**GOAL OF THE EXERCISE:**
Update the rows below by changing "sidebar" to "side panel" and keeping everything else the same. Leave the pictures out of your version.

**Word and element locating data:**
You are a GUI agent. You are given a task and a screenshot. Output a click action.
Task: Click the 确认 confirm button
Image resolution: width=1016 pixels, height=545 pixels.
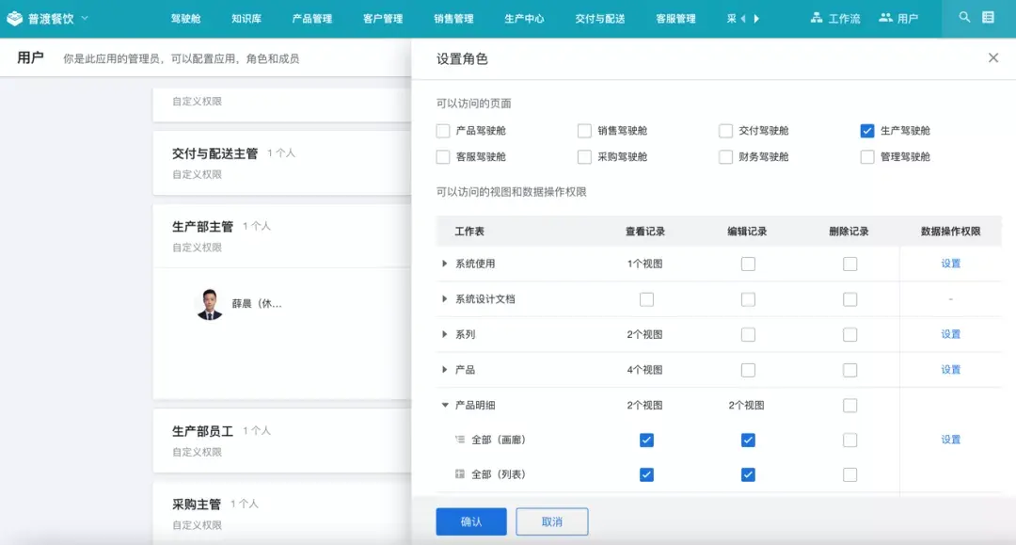tap(470, 521)
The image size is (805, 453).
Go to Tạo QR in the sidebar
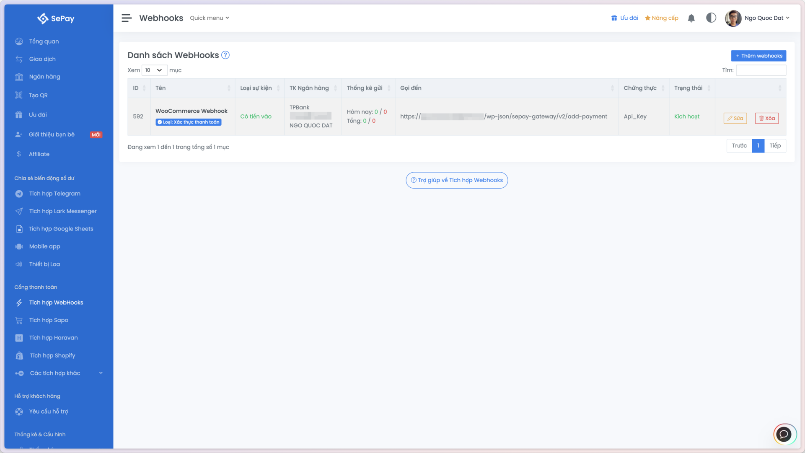pyautogui.click(x=38, y=95)
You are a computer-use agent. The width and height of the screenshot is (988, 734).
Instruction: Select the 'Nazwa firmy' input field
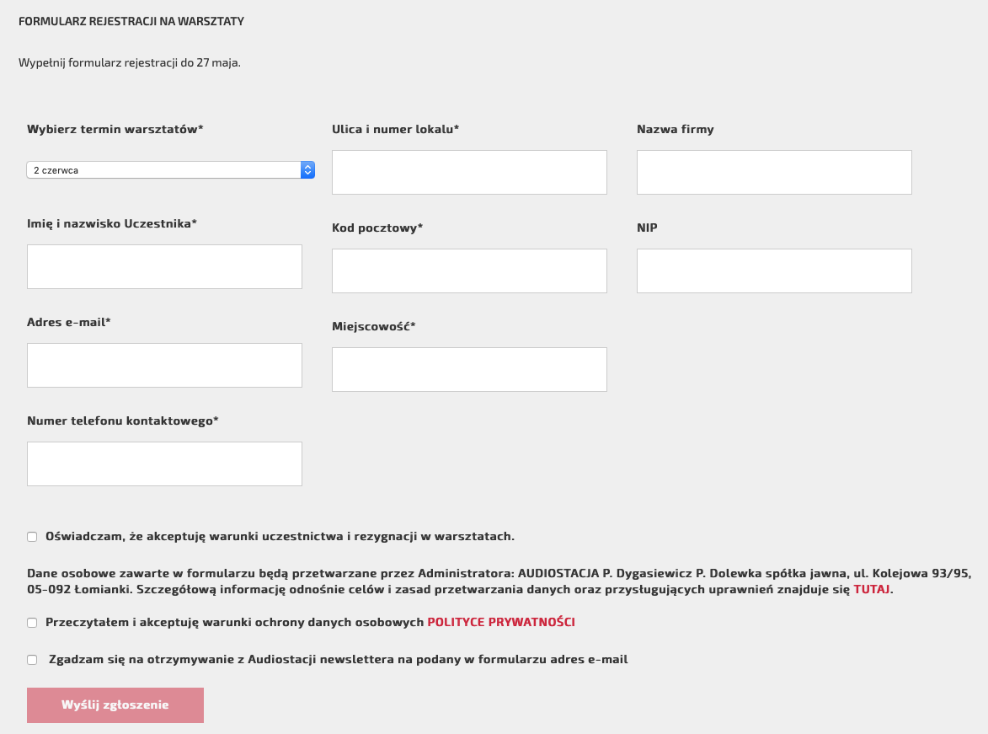click(x=774, y=172)
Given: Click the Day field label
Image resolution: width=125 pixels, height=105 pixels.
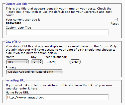Looking at the screenshot, I should click(x=34, y=57).
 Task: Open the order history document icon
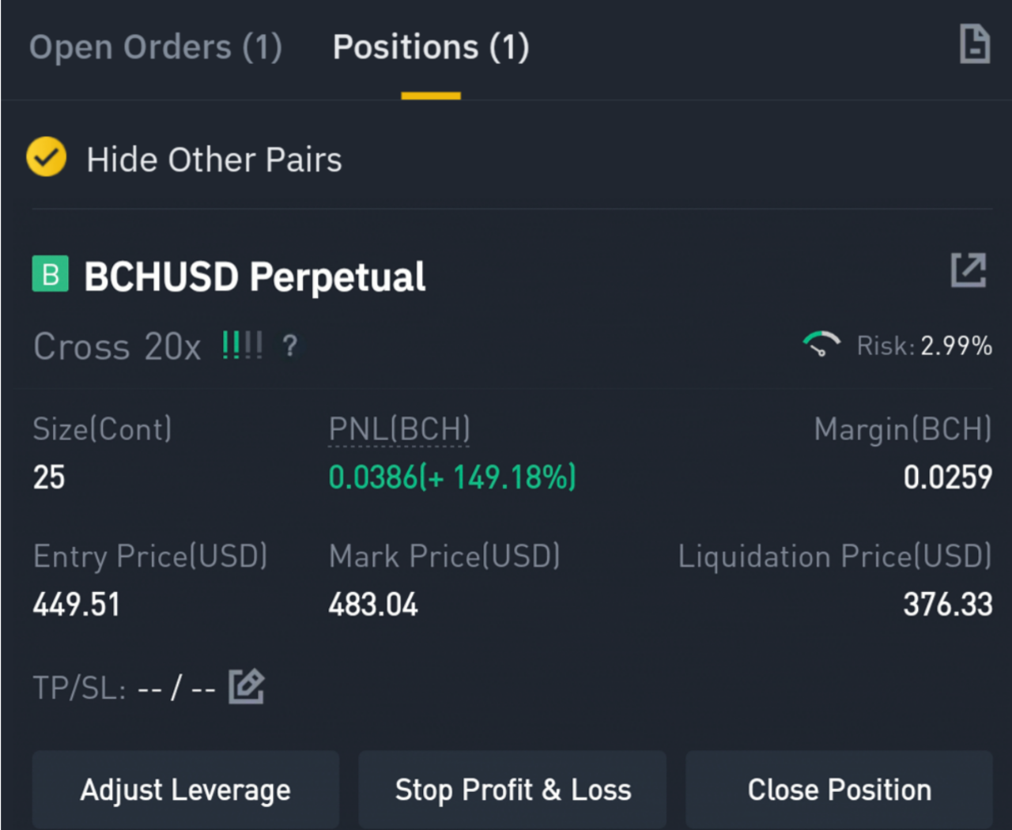974,43
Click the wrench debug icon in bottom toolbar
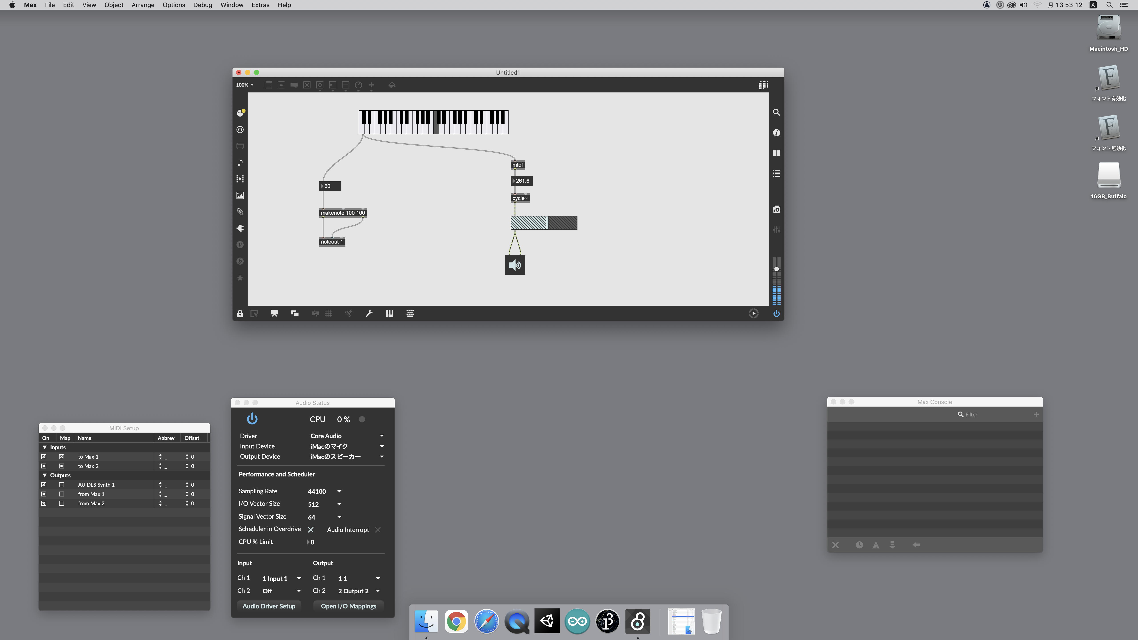The height and width of the screenshot is (640, 1138). pos(369,314)
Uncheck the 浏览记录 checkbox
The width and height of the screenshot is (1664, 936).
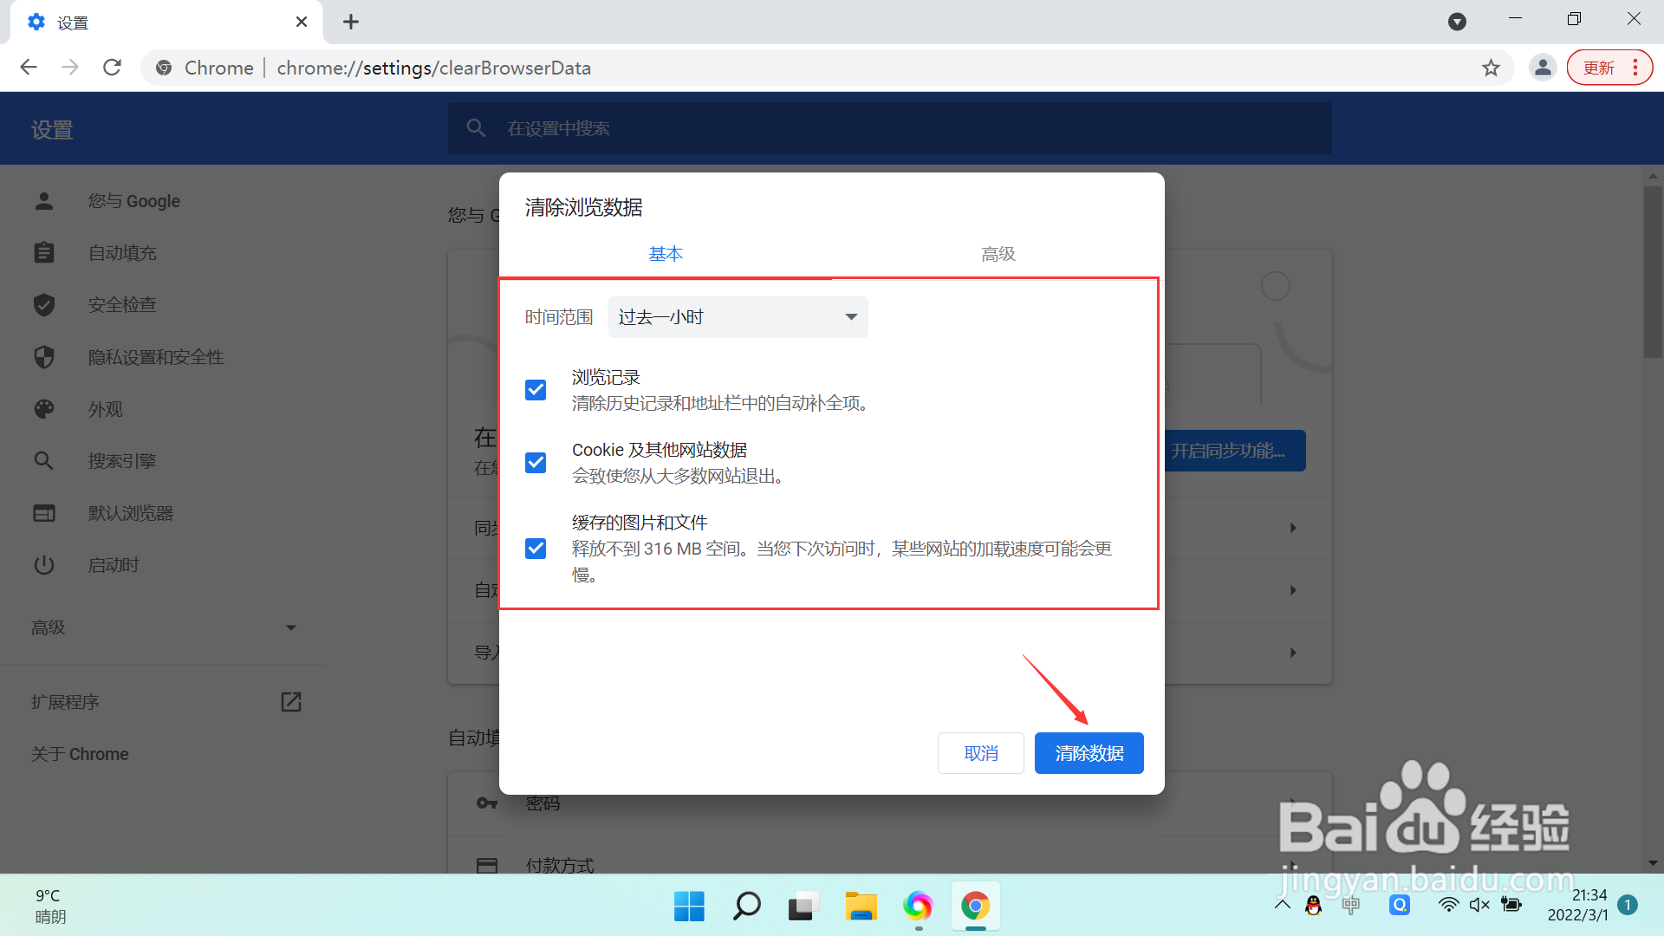[536, 390]
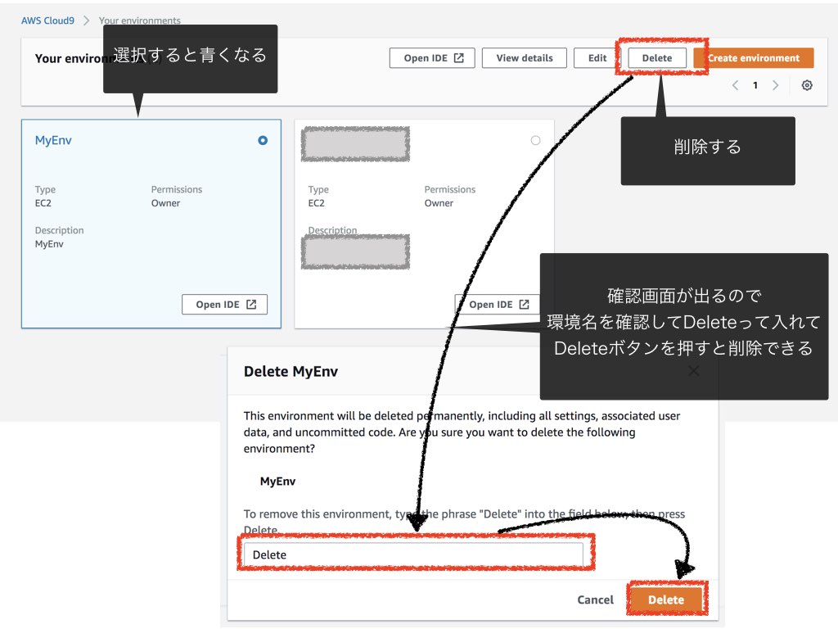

**ANSWER TO THE TASK:**
You are a GUI agent. You are given a task and a screenshot. Output a click action.
Task: Click the 确认 confirm button
Image resolution: width=1016 pixels, height=545 pixels.
tap(470, 521)
The image size is (805, 453).
Go to Tạo QR in the side panel
pyautogui.click(x=38, y=95)
You are a computer-use agent. The width and height of the screenshot is (988, 734).
Instruction: Select the 'Nazwa firmy' input field
click(x=774, y=172)
Given: Click the Day field label
Image resolution: width=125 pixels, height=105 pixels.
Looking at the screenshot, I should click(x=34, y=57).
 Task: Open the order history document icon
974,43
Click the wrench debug icon in bottom toolbar
The height and width of the screenshot is (640, 1138). pos(369,314)
Uncheck the 浏览记录 checkbox
The width and height of the screenshot is (1664, 936).
[536, 390]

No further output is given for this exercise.